Optus is the latest Australian telco to offer compensation to customers amid misleading NBN-package broadband speeds.
Around 8,700 customers will be offered remedies for services between 1 September 2015 and 30 June 2017, including the Boost Max plan which promised download speeds of 100 Mbps and upload speeds of 40 Mbps.
“Optus is the second major internet provider we have taken action against for selling broadband speeds they could not deliver to their customers,” Australian Competition & Consumer Commission Chairman Rod Sims said, referring to Telstra which has also made significant commitments to compensate customers.
Technical limitations on the customers’ fibre to the node (FTTN) or fibre to the building (FTTB) NBN connections, has resulted in consumers not being able to get the speeds that were advertised.
Optus will also have to check within four weeks of connecting a customer to a new NBN speed plan that they are getting the advertised speeds they are paying for.
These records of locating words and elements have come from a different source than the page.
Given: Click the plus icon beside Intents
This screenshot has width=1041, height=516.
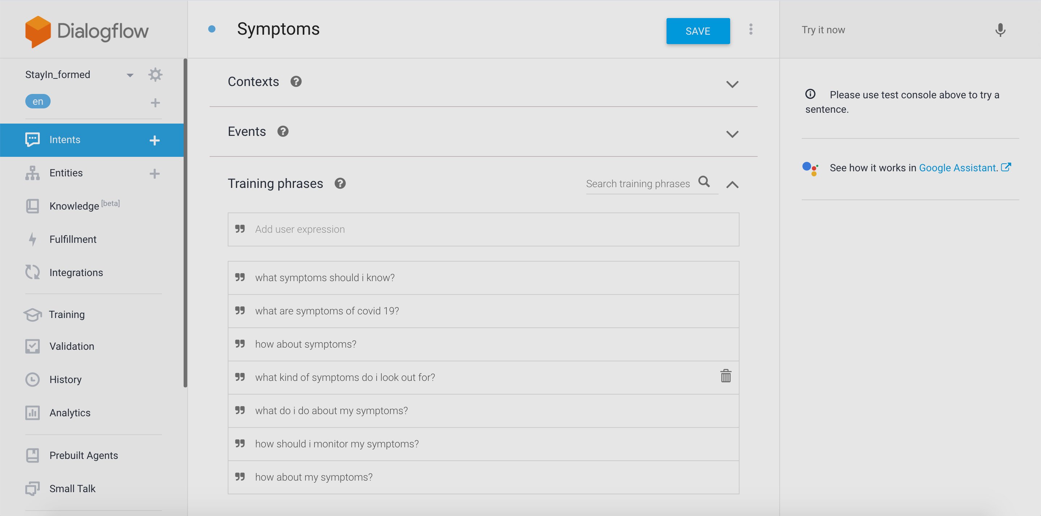Looking at the screenshot, I should click(154, 140).
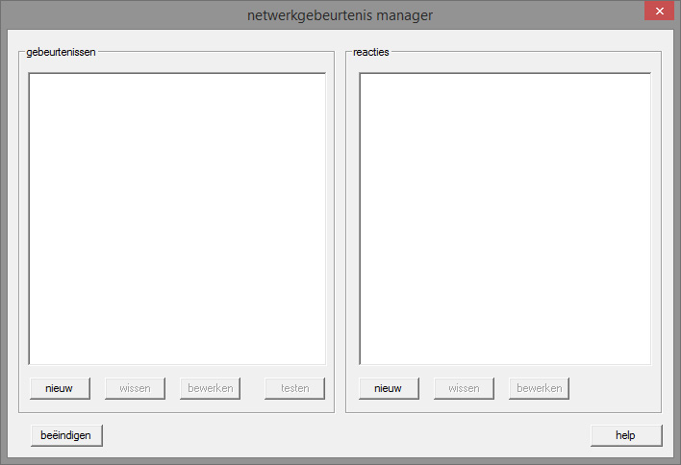Viewport: 681px width, 465px height.
Task: Select the red X in the title bar
Action: pyautogui.click(x=658, y=11)
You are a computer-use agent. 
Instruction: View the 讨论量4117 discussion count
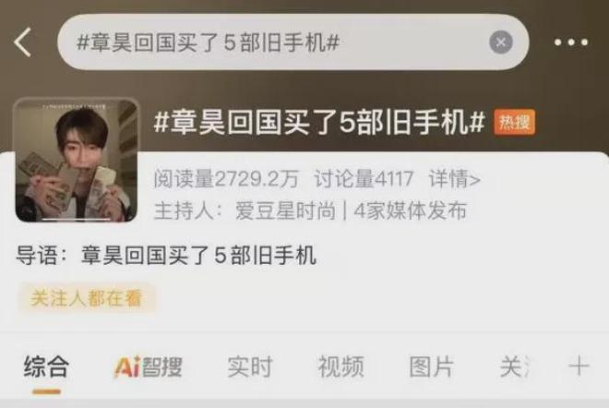click(364, 179)
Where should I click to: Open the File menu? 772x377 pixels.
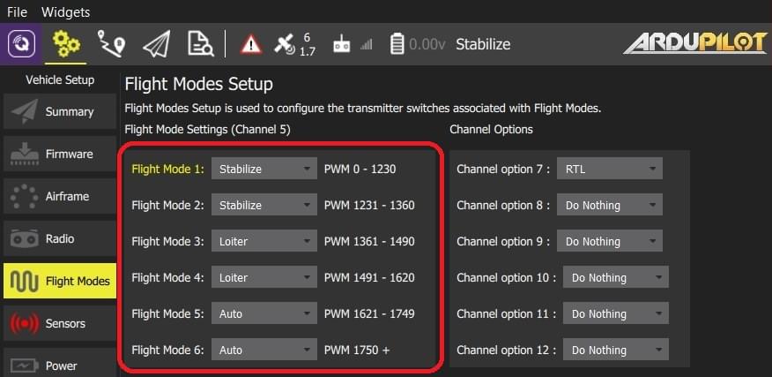(17, 12)
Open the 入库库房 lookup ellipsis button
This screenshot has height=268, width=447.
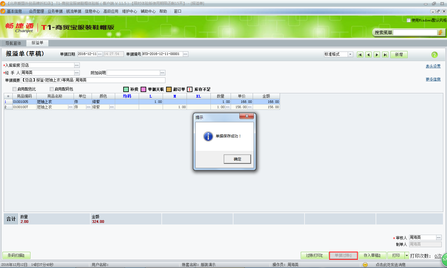[x=77, y=65]
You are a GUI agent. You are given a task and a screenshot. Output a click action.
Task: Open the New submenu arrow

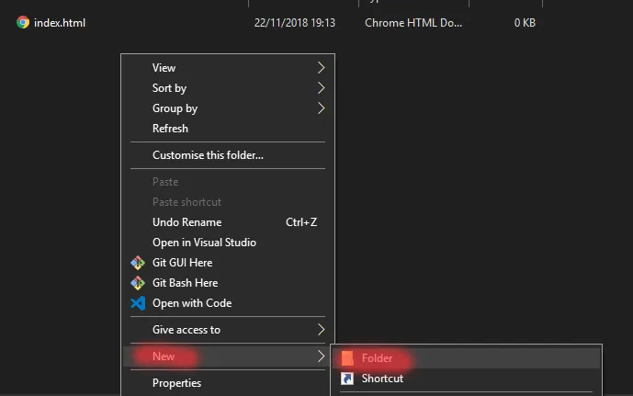[321, 356]
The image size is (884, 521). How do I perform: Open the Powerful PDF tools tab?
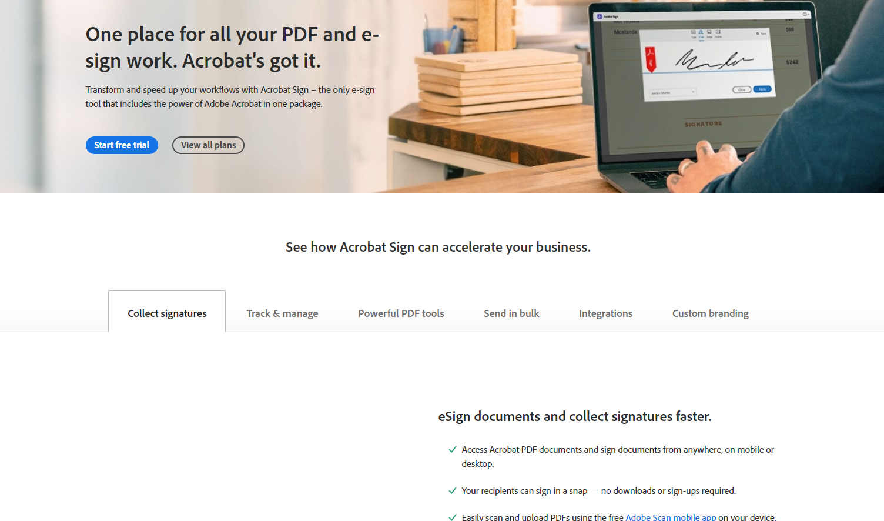coord(401,313)
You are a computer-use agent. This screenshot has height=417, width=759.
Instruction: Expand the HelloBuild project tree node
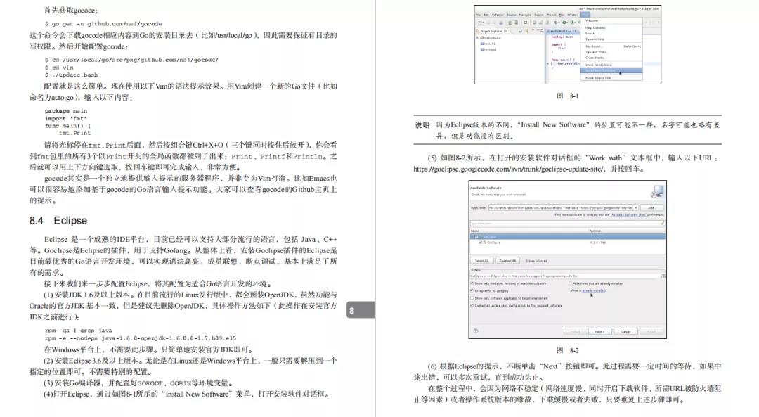tap(478, 39)

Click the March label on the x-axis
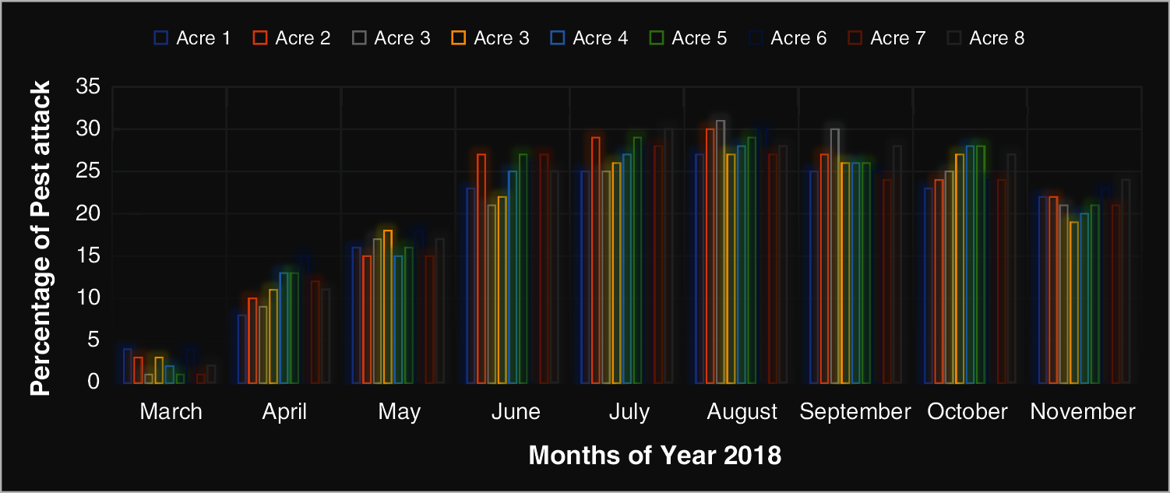171,412

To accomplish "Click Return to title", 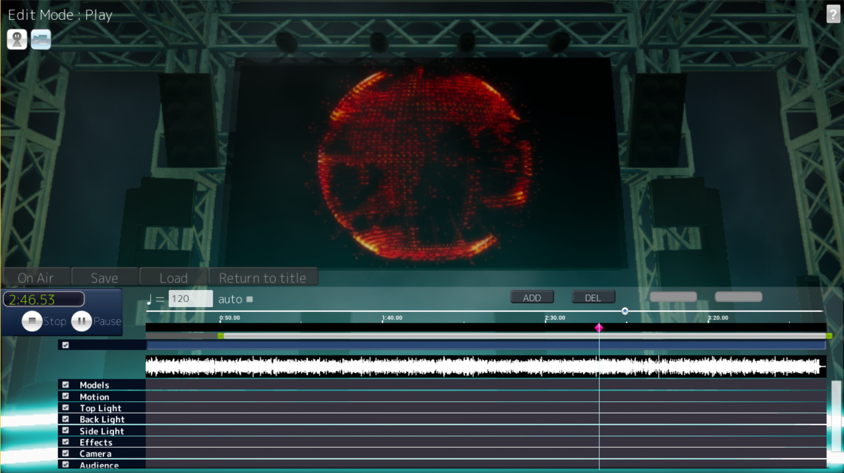I will coord(262,277).
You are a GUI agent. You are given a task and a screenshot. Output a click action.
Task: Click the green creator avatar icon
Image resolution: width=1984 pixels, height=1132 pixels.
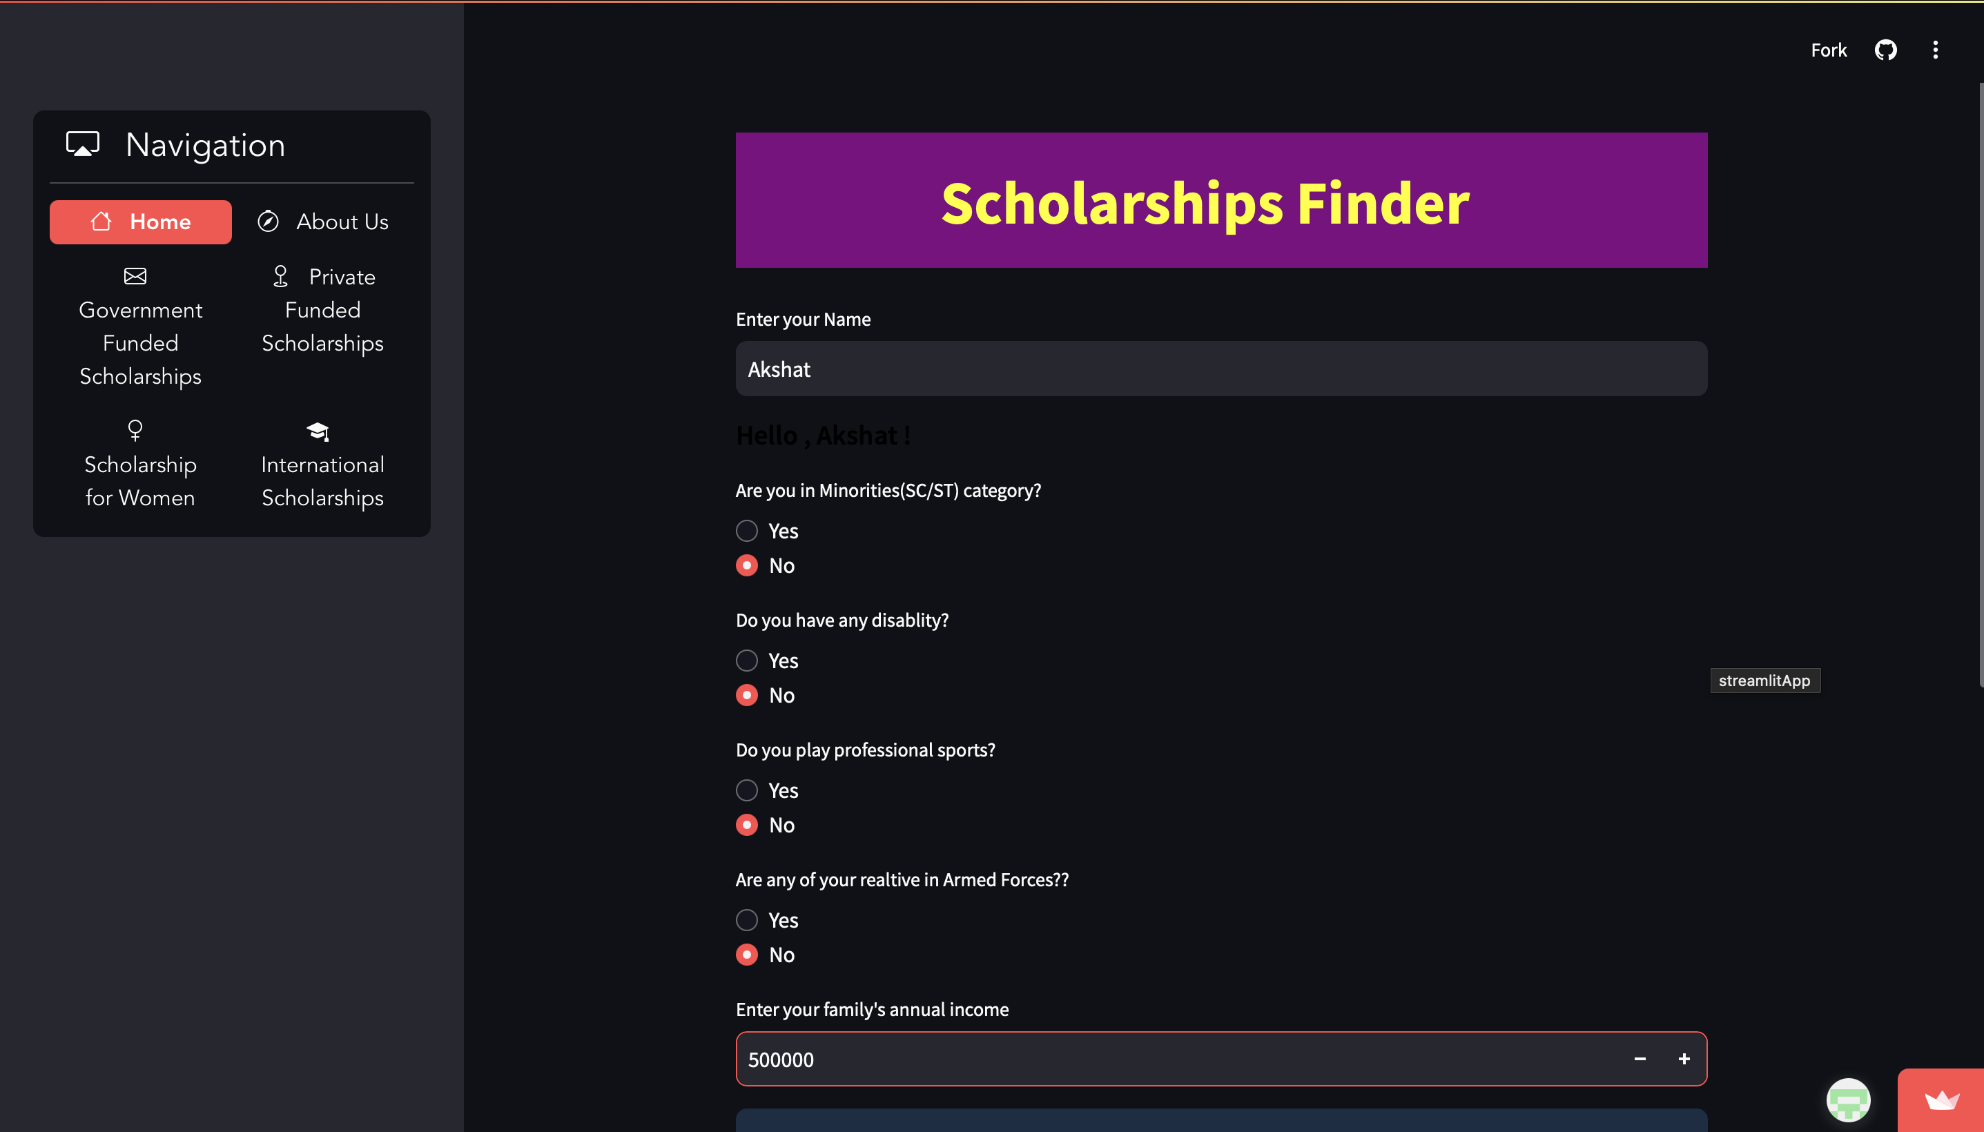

If it is below the advertised speed, Optus will notify the customer and offer remedies.
“Worryingly, many affected Optus FTTN customers could not even receive the maximum speed of a lower-tier plan,” Sims added. “This is a concerning trend we have seen throughout the industry and we are working to fix this.
“This undertaking is yet another step towards an industry standard of providing accurate information to consumers about the speeds they can achieve in real-world conditions, and ensuring that consumers get what they pay for.”